Über jeweils vier Jahre wurden dabei die Tagesportionen der Testpersonen notiert. Dabei verglichen die Forscher, welche Lebensmittel die Teilnehmer häufiger und welche sie seltener gegessen hatten und was das für Auswirkungen auf ihre Figur hatte.
Die schlechte Nachricht: Jedes tägliche Gramm mehr Kalorien führt zu einer schleichenden Gewichtszunahme. Chips machen am meisten dick! Eine Portion von 30 Gramm führte nach vier Jahren zu einer Gewichtszunahme von 770 Gramm. Pommes frites sind der zweite große Dickmacher.

Auch zuckerhaltige Limonaden machen auf Dauer dick. Die Wissenschaftler ermittelten eine Gewichtszunahme von 450 Gramm bei den Testpersonen. 30 Gramm tägliche Süßigkeiten führten hingegen "nur" zu 180 Gramm Mehrgewicht.
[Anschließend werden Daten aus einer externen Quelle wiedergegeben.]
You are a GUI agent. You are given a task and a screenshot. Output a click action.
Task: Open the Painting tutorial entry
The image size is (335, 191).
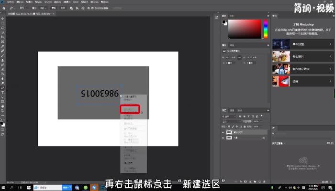(x=302, y=82)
Die Teilnehmer, die in einen Vierjahreszeitraum mehr Gemüse, Früchte, Vollkorn, Nüsse und Joghurt aßen als im vorherigen Testzeitraum, nahmen ab. Joghurt ist dabei der Top-Schlankmacher. 100 Gramm mehr Joghurt führte zu einer Gewichtsabnahme von 370 Gramm.
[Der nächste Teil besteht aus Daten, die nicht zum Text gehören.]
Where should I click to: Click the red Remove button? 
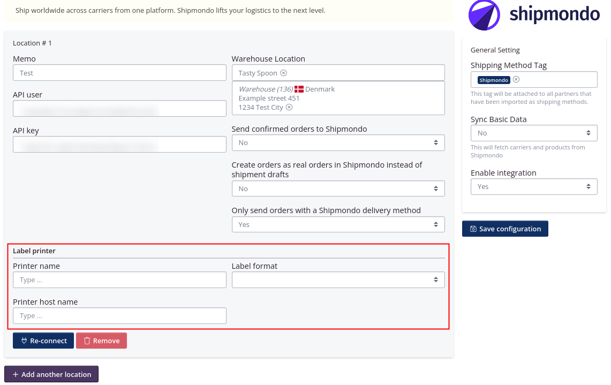101,341
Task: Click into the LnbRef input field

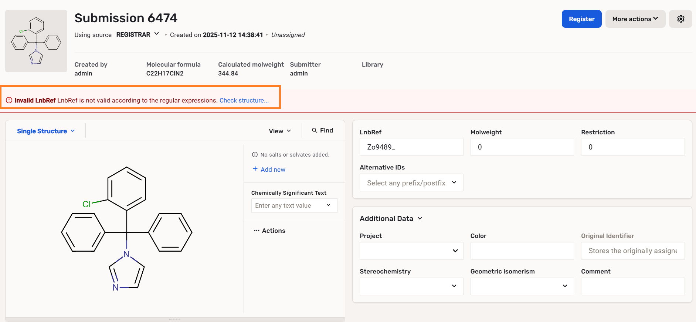Action: coord(411,147)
Die Studie unterschied dabei nicht zwischen voll- und halbfetten Milchprodukten, wie Spiegel online berichtete.
Eine weitere Erkenntnis der Studie: Die Ernährungsgewohnheiten sind für das Gewicht entscheidender als sonstige Lebensgewohnheiten. Dennoch bringt jede Stunde vor dem Fernseher 140 Gramm mehr. Das Gute ist, dass man das mit gesunder Ernährung wieder ausgleichen kann.